### Goal of the exercise
Return exactly those lines of the material below that fall between the line holding "Click the Admin profile name" and the line holding "The image size is (474, 405).", inclusive.

### Listed records
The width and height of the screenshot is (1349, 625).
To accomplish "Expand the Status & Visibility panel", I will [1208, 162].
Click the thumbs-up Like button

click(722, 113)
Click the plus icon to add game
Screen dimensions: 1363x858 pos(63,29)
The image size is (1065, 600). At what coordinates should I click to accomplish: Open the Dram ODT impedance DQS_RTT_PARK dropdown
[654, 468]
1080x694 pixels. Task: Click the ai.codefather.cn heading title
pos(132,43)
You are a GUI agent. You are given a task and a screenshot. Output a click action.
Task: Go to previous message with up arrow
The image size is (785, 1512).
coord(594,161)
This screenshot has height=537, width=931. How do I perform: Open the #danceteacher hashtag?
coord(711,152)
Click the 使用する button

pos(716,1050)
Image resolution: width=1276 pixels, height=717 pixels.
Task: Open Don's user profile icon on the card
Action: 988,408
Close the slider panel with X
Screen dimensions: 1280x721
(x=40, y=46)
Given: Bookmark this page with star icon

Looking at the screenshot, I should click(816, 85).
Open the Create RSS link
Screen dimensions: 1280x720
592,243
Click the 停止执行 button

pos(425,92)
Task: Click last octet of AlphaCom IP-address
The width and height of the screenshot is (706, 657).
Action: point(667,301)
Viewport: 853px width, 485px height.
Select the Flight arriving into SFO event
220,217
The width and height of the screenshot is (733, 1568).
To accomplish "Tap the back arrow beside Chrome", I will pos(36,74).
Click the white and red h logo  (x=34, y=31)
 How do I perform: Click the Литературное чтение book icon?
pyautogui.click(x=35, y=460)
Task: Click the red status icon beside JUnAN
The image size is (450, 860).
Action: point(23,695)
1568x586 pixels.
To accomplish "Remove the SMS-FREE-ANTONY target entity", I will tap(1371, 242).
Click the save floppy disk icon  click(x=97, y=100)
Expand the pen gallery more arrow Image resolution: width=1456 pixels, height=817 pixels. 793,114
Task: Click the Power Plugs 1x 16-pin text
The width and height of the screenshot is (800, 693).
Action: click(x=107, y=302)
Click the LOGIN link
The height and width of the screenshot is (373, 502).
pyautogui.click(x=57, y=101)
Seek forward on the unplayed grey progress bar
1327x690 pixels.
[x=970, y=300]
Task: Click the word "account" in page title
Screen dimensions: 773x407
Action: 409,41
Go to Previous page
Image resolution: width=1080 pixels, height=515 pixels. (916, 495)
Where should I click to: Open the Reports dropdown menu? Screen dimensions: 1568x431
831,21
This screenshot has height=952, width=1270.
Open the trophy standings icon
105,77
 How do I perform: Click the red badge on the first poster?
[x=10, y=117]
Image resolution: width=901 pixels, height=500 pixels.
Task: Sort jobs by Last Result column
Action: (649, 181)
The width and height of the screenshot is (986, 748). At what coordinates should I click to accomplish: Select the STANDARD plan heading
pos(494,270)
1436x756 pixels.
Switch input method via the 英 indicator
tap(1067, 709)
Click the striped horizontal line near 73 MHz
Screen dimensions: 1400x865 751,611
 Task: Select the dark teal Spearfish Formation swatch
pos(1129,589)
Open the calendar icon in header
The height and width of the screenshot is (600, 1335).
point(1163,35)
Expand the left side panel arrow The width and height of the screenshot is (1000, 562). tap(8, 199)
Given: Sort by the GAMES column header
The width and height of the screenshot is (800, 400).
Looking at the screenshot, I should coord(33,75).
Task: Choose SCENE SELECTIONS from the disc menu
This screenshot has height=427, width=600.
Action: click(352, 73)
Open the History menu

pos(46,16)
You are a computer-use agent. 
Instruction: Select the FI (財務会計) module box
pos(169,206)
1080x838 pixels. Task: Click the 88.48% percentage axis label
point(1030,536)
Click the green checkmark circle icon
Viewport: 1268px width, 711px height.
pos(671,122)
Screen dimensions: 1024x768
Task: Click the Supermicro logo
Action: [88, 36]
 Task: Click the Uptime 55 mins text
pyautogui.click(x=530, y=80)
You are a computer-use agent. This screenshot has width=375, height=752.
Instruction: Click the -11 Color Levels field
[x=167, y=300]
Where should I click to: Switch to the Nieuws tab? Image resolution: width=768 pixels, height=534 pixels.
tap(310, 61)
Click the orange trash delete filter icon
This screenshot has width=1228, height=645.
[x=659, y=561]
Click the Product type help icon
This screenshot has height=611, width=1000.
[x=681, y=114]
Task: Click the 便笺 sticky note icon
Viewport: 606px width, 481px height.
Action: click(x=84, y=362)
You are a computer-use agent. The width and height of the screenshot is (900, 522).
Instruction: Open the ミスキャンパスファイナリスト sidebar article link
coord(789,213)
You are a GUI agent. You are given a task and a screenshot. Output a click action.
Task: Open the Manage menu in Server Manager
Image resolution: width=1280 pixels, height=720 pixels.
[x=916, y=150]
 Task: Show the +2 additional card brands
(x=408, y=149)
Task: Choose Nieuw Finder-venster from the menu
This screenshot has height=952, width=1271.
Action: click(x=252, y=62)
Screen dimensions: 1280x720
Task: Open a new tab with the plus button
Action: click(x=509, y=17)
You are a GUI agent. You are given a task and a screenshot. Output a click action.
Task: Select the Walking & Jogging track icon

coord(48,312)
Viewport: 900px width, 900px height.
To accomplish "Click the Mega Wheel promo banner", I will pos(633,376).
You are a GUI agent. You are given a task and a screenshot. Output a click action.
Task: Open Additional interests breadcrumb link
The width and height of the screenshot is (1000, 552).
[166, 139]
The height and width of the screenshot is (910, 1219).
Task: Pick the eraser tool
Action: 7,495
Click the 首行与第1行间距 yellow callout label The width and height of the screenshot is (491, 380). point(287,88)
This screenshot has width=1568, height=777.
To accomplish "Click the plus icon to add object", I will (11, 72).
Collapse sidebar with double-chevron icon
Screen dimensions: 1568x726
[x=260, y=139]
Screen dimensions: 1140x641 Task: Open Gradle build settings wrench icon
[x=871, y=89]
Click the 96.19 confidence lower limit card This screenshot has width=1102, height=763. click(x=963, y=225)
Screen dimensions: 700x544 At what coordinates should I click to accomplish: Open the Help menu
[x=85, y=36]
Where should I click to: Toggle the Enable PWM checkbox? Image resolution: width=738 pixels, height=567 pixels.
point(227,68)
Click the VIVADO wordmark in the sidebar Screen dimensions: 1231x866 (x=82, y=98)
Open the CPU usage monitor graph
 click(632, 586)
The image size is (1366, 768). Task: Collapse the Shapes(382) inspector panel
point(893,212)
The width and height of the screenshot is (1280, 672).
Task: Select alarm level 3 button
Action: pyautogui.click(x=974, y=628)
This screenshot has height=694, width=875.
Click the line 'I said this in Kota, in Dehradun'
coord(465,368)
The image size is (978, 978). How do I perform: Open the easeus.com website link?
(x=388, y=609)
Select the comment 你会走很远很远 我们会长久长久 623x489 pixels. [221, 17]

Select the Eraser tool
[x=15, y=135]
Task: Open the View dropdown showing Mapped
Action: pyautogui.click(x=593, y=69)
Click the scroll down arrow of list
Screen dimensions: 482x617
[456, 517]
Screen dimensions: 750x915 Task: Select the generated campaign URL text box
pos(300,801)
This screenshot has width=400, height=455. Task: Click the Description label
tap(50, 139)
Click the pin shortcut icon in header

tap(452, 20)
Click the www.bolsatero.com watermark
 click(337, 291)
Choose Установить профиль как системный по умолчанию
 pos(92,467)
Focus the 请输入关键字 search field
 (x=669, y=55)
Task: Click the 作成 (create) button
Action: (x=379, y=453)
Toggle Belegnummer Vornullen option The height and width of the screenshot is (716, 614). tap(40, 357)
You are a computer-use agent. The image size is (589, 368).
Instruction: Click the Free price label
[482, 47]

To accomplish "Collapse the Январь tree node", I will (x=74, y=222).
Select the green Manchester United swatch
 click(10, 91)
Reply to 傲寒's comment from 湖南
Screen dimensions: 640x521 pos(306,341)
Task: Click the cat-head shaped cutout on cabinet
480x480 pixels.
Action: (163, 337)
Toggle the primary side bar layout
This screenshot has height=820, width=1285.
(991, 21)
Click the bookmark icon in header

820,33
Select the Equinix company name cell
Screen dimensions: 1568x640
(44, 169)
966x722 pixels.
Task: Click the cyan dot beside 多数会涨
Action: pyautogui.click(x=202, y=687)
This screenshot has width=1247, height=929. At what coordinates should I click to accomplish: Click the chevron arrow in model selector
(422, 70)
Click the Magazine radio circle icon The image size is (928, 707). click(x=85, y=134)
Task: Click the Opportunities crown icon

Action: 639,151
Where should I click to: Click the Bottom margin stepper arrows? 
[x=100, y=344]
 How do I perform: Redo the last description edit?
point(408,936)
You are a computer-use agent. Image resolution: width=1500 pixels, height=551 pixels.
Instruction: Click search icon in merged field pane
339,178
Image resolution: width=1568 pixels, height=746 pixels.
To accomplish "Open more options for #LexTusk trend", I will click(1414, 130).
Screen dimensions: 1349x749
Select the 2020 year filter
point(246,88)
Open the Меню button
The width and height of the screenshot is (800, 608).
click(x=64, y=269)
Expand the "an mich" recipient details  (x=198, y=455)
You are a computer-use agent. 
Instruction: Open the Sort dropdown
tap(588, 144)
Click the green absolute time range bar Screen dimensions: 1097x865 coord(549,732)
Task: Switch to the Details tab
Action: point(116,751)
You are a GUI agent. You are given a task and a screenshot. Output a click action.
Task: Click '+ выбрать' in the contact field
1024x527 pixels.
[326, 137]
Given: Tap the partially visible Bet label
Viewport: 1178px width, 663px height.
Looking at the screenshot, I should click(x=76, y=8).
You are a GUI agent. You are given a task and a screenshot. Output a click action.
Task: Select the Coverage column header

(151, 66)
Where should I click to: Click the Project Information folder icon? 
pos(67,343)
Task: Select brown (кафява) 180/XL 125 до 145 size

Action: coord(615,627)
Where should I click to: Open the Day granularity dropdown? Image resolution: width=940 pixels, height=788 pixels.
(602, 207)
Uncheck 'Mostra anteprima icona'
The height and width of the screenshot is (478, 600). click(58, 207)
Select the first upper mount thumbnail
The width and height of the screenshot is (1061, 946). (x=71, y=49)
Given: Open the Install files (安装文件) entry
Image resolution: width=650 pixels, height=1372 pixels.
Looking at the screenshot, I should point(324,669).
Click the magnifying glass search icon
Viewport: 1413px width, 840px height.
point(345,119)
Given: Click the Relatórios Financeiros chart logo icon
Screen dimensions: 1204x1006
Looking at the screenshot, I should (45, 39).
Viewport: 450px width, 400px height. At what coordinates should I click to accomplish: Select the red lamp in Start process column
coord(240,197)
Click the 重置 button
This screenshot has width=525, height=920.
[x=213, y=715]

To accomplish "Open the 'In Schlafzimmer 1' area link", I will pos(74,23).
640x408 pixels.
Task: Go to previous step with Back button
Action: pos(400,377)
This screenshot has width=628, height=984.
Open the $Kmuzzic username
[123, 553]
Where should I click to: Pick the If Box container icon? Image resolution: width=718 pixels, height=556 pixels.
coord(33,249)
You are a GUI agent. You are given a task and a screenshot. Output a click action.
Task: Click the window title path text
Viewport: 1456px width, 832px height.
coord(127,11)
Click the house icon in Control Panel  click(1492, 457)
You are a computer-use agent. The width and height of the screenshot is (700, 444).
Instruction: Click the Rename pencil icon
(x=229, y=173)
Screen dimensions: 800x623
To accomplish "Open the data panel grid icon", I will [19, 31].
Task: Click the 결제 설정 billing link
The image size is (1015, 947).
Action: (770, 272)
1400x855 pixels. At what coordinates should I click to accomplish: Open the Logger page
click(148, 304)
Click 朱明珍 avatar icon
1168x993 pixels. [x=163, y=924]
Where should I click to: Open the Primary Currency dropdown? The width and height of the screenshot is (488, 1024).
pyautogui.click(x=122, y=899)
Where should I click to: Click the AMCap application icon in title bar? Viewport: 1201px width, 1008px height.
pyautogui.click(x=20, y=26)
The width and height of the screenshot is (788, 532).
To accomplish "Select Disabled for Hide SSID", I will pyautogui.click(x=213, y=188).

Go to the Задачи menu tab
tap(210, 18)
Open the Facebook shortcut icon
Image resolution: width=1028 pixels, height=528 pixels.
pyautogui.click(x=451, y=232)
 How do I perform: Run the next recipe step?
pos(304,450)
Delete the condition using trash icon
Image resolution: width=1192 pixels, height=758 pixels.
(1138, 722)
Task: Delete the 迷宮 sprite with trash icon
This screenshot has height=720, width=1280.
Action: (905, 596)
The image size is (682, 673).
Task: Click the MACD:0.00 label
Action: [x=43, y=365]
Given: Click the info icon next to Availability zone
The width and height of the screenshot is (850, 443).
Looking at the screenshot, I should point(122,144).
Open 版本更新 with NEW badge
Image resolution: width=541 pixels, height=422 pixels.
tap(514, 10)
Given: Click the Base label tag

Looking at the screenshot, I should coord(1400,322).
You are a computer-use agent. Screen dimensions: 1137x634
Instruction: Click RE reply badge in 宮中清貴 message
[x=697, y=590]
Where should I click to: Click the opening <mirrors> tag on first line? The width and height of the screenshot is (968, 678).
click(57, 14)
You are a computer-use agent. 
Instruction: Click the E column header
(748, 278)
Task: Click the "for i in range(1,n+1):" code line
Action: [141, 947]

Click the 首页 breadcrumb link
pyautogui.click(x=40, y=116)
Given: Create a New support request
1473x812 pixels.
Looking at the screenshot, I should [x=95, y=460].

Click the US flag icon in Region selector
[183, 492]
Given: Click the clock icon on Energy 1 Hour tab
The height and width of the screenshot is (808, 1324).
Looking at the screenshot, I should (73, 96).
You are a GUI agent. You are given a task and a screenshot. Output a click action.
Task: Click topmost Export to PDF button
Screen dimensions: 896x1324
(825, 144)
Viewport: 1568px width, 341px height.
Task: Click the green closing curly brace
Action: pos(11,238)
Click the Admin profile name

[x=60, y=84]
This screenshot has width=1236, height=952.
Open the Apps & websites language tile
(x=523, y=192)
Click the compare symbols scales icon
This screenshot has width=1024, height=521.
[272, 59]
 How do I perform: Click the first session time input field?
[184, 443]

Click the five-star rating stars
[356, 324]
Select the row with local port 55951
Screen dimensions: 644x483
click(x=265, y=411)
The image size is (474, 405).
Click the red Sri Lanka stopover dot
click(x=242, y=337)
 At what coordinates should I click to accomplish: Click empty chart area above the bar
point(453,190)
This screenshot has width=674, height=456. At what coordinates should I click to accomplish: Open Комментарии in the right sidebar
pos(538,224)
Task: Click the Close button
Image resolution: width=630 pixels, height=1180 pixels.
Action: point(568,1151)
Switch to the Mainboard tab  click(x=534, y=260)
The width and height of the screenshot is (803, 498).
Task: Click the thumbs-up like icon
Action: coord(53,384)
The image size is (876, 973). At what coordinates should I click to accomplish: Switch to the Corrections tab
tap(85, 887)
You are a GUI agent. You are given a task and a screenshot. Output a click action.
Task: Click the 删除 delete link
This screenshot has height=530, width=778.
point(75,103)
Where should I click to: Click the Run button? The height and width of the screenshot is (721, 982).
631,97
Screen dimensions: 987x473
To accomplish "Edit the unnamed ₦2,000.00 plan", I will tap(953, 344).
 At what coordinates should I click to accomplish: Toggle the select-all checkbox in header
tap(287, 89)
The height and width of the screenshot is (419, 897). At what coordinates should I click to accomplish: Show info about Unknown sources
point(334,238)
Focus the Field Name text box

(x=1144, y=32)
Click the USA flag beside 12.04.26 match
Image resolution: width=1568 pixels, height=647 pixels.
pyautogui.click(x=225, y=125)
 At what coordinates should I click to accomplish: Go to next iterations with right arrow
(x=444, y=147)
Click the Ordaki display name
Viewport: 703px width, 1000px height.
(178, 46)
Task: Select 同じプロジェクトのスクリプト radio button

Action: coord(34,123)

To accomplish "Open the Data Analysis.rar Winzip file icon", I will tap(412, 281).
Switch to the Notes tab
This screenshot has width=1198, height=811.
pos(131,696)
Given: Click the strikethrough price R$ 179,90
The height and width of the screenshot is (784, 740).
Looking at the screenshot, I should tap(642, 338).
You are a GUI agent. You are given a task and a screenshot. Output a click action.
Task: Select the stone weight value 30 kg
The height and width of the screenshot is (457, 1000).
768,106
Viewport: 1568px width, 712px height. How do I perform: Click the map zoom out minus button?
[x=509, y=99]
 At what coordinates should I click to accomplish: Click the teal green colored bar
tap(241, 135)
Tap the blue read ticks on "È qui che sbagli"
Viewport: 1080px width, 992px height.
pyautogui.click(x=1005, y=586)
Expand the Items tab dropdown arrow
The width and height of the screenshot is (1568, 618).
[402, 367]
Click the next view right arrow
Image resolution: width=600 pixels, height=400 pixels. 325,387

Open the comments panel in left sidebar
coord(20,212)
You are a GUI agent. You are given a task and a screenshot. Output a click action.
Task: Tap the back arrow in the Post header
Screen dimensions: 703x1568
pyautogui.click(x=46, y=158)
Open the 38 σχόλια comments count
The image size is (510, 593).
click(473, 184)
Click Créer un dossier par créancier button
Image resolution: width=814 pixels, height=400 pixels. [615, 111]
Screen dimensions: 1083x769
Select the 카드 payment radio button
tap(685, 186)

### Solution to the exercise
Click the Admin profile name

[x=60, y=84]
This screenshot has width=1236, height=952.
Open the Apps & websites language tile
(x=523, y=192)
Click the compare symbols scales icon
This screenshot has width=1024, height=521.
[272, 59]
 How do I perform: Click the first session time input field?
[184, 443]

Click the five-star rating stars
[356, 324]
Select the row with local port 55951
Screen dimensions: 644x483
click(x=265, y=411)
The image size is (474, 405).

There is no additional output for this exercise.